╭─ Exercise data
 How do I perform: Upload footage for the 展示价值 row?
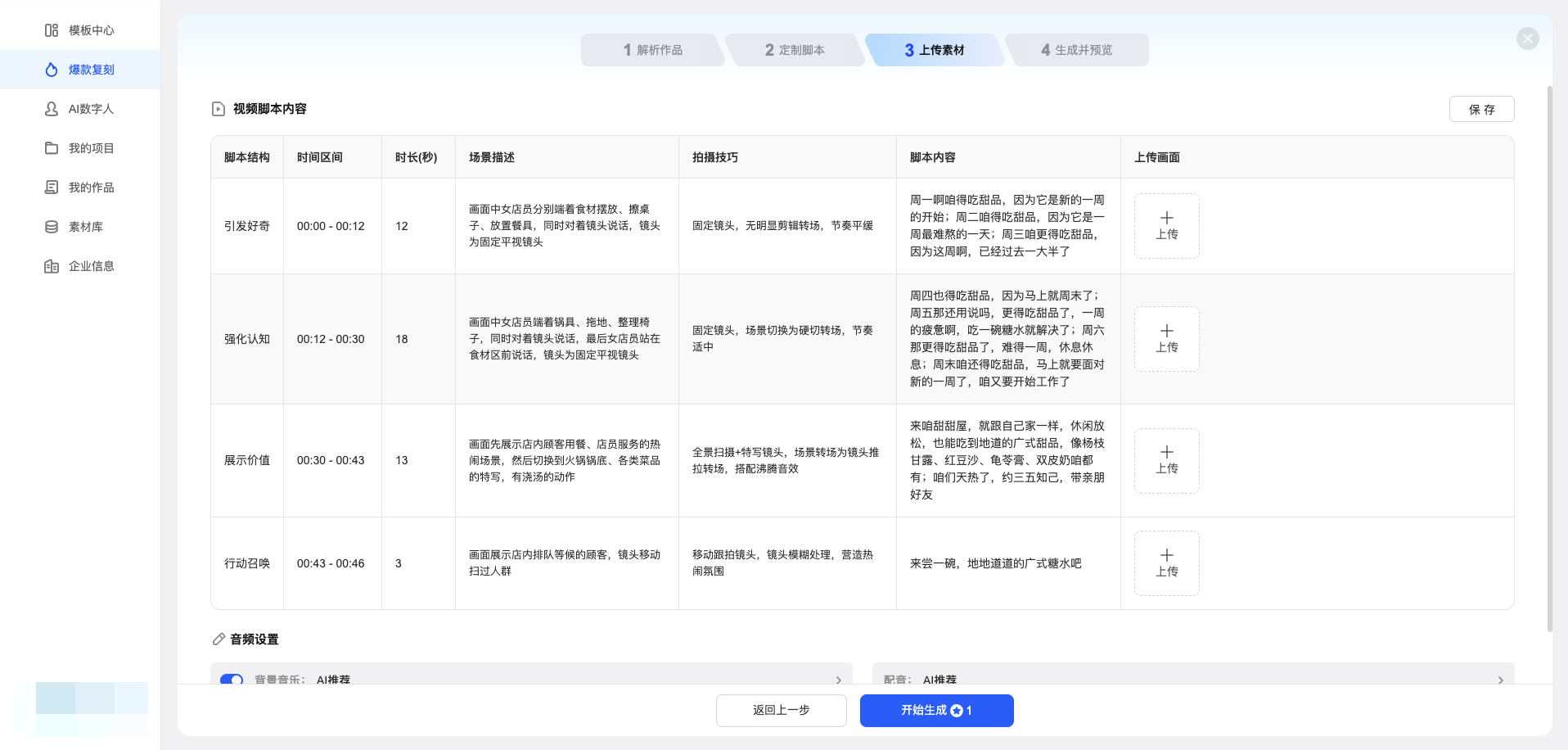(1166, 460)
╰─
╭─ Exercise data
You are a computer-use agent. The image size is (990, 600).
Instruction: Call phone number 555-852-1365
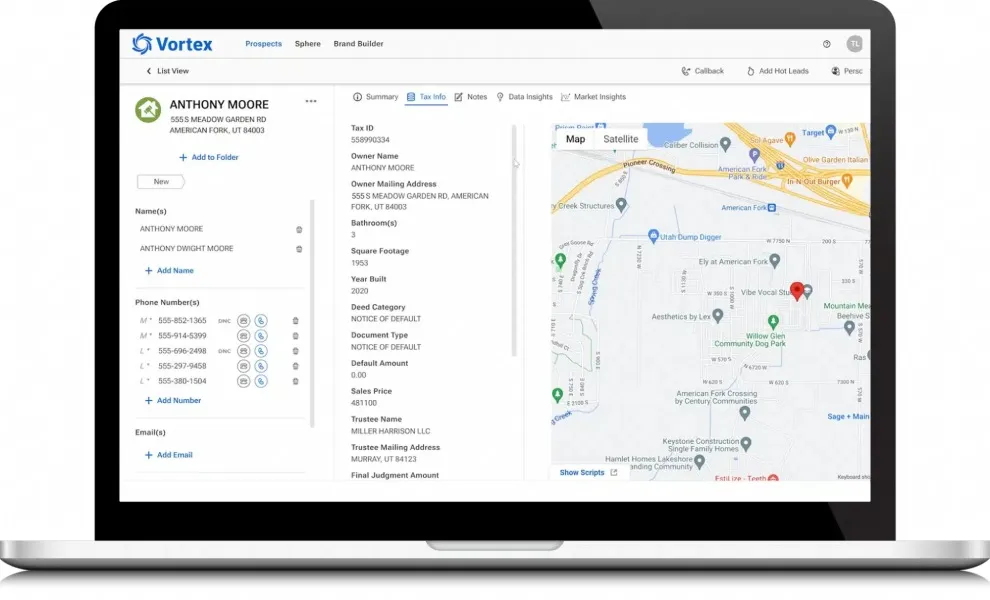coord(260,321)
╰─
╭─ Exercise data
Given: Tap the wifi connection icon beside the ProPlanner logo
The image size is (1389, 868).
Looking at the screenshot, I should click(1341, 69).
╰─
= Problem details =
Please reproduce, word for word, the stretch of records from the line containing "You are a computer-use" through the line containing "coord(260,321)", leaving out any pictures.

= Reply =
You are a computer-use agent. The image size is (990, 600).
Instruction: Call phone number 555-852-1365
coord(260,321)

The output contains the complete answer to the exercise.